(Beginning of Extracted data)
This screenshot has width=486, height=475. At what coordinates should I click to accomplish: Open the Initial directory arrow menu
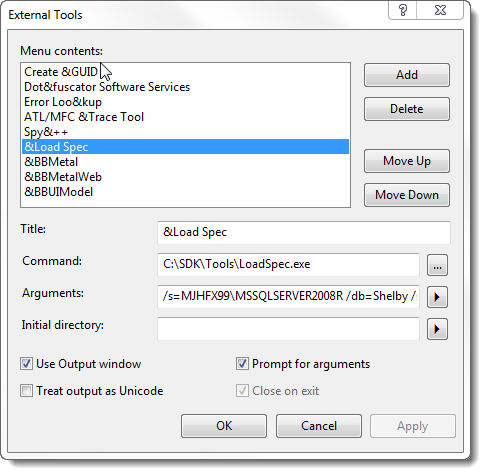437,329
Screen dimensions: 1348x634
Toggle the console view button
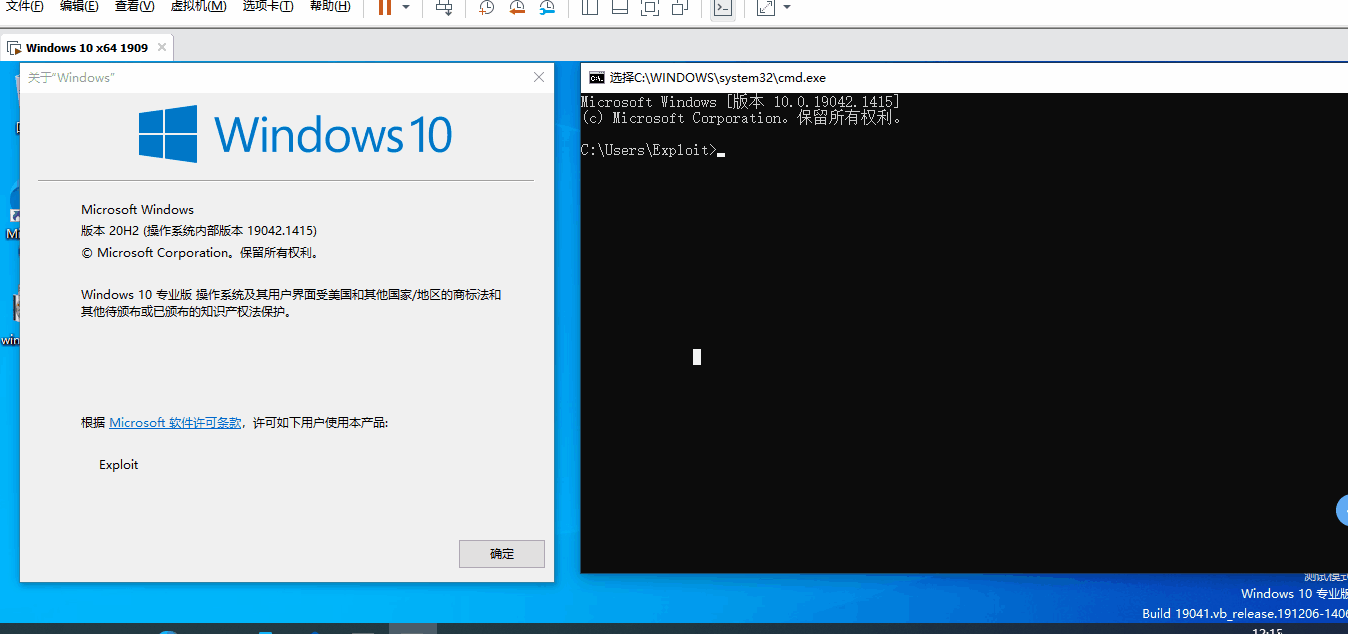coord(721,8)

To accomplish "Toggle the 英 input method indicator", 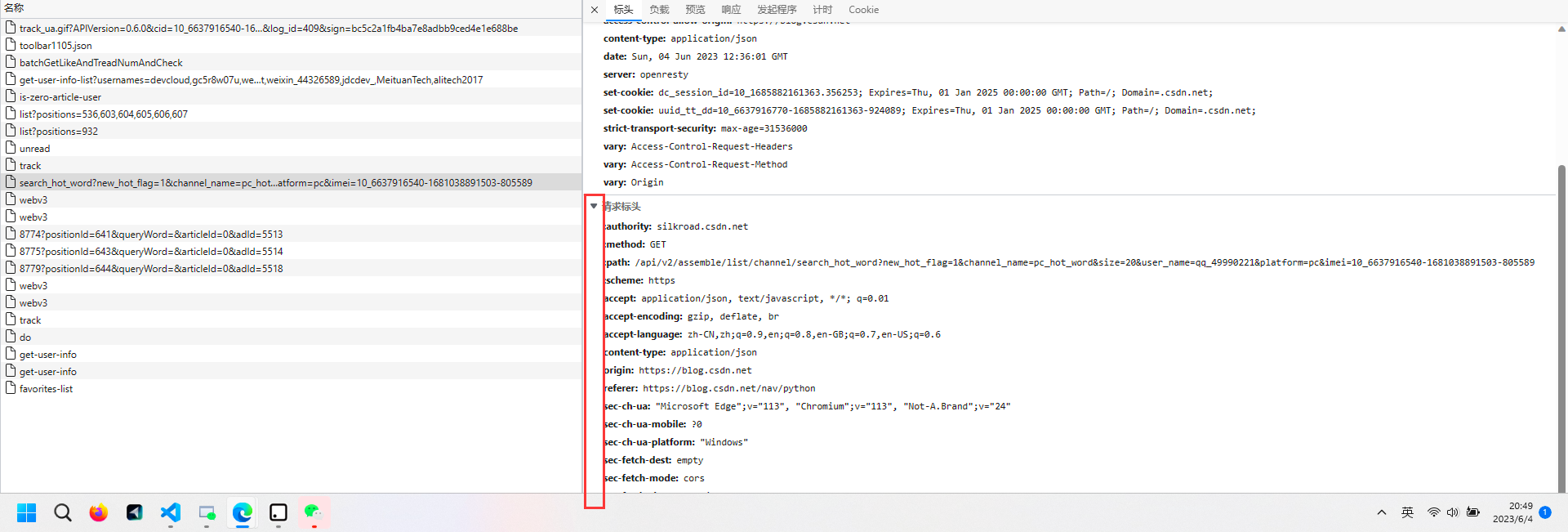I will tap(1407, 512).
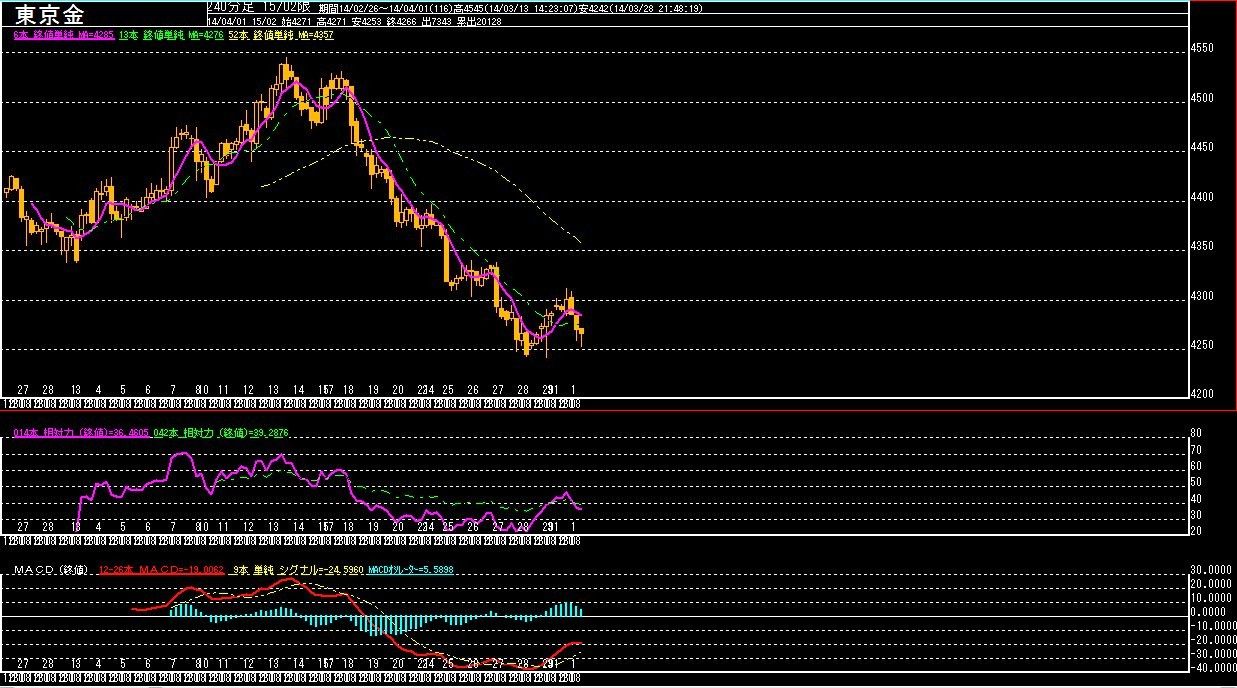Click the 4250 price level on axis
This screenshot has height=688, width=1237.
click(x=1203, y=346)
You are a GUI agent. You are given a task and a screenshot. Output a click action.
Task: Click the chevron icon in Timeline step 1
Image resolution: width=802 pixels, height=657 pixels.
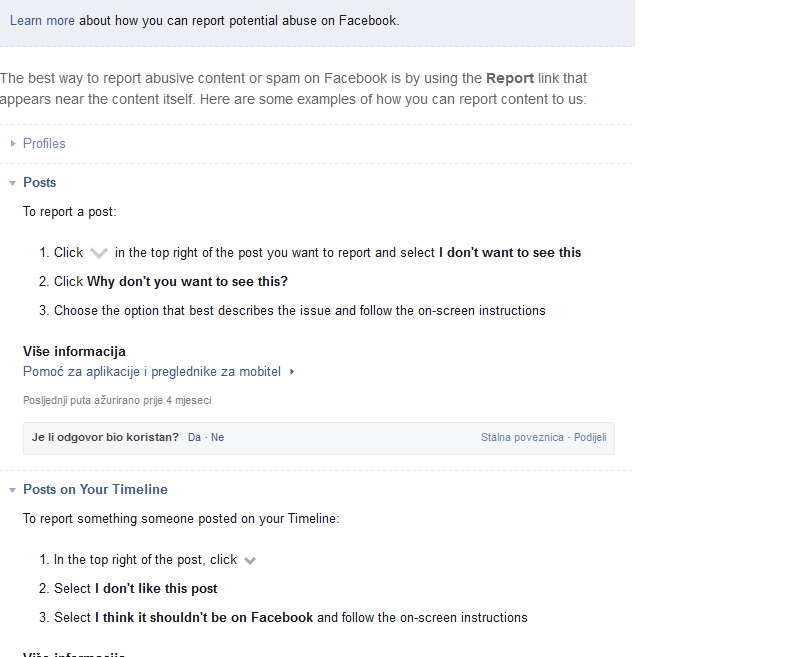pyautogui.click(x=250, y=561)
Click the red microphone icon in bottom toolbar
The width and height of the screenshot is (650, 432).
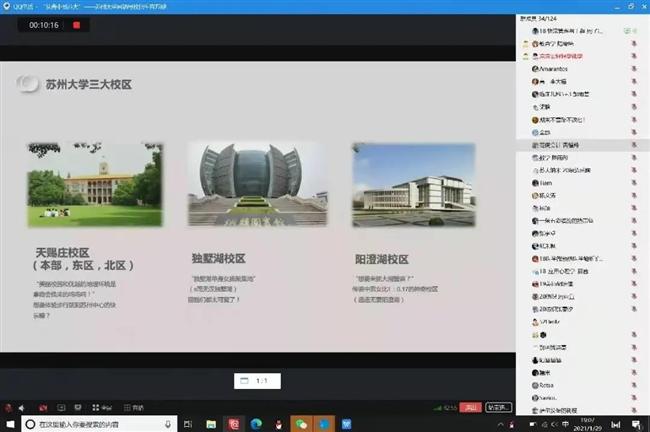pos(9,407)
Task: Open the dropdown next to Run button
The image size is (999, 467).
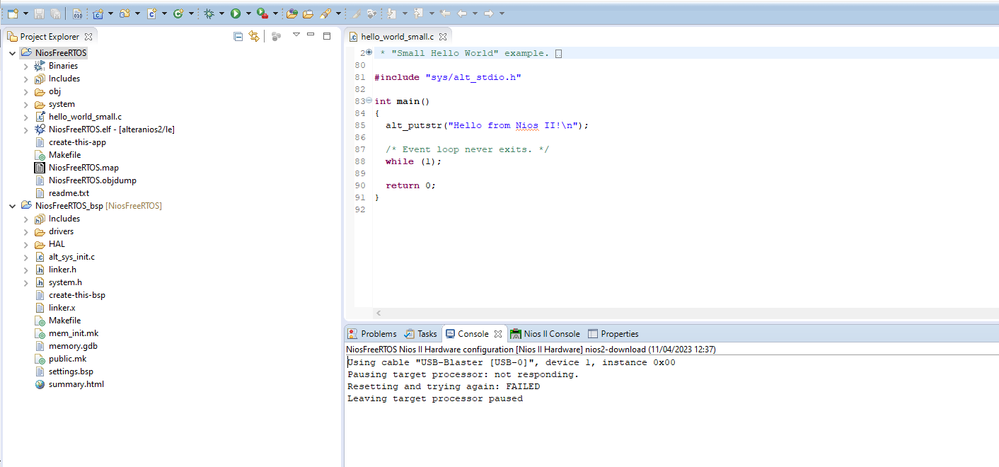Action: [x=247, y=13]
(End of Extracted data)
(Beginning of Extracted data)
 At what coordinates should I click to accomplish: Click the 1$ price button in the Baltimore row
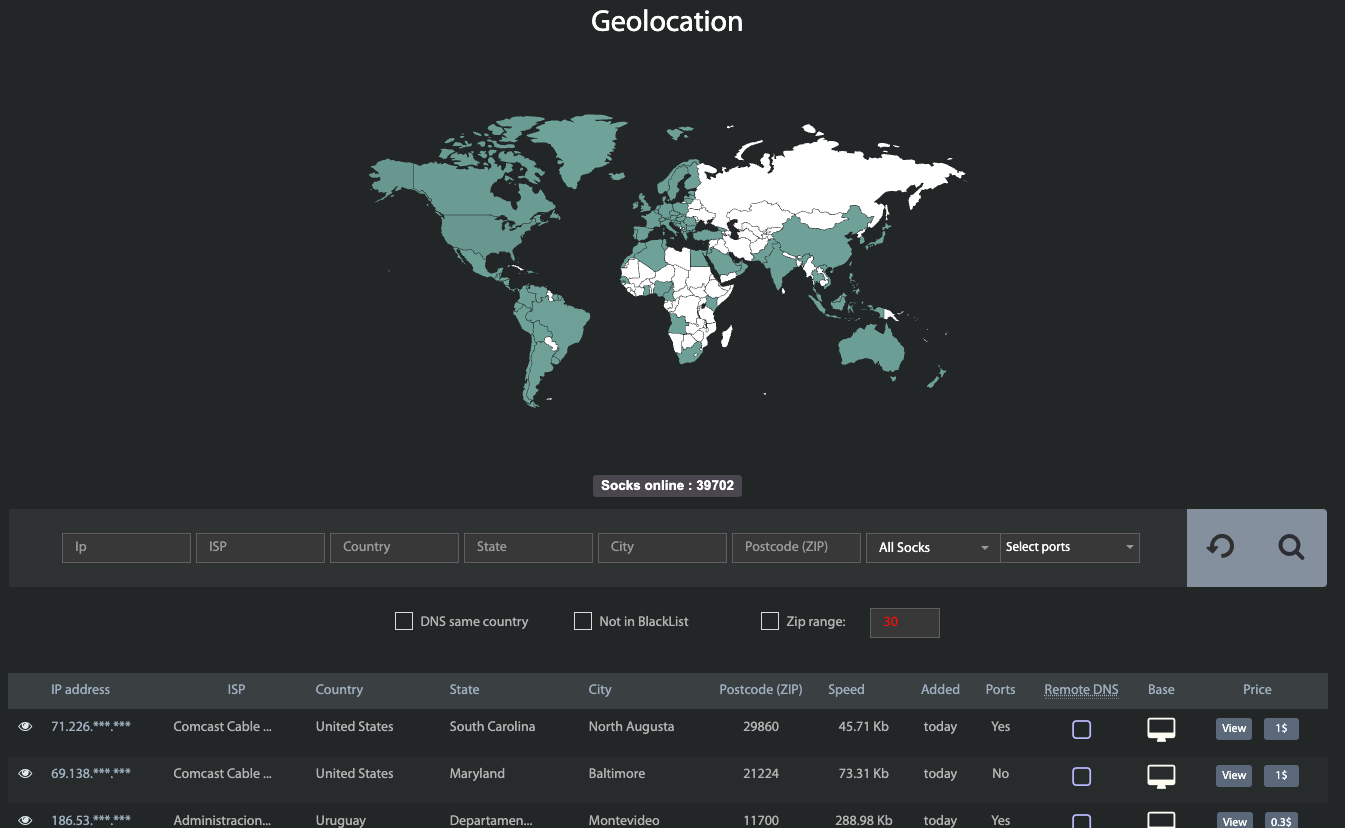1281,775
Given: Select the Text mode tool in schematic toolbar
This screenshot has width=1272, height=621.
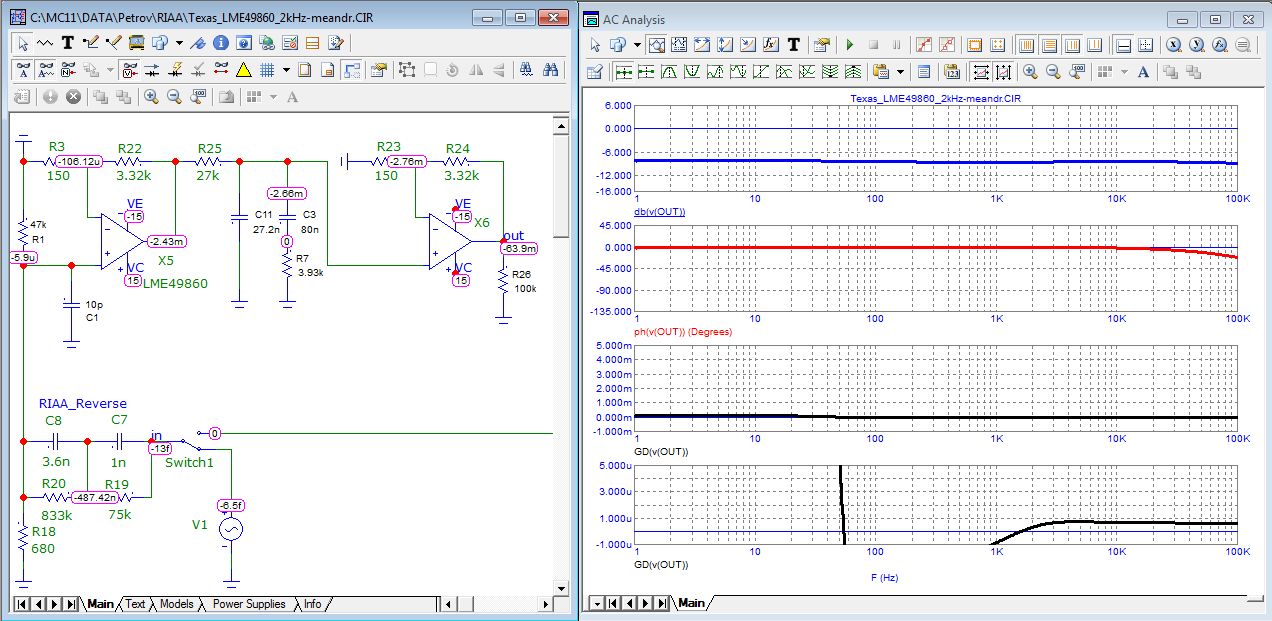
(End of Extracted data)
## Problem description
Search the records above for the string "toolbar". Copy every line that contains it.

## Result of the task
Click the red microphone icon in bottom toolbar
Given: Select the Text mode tool in schematic toolbar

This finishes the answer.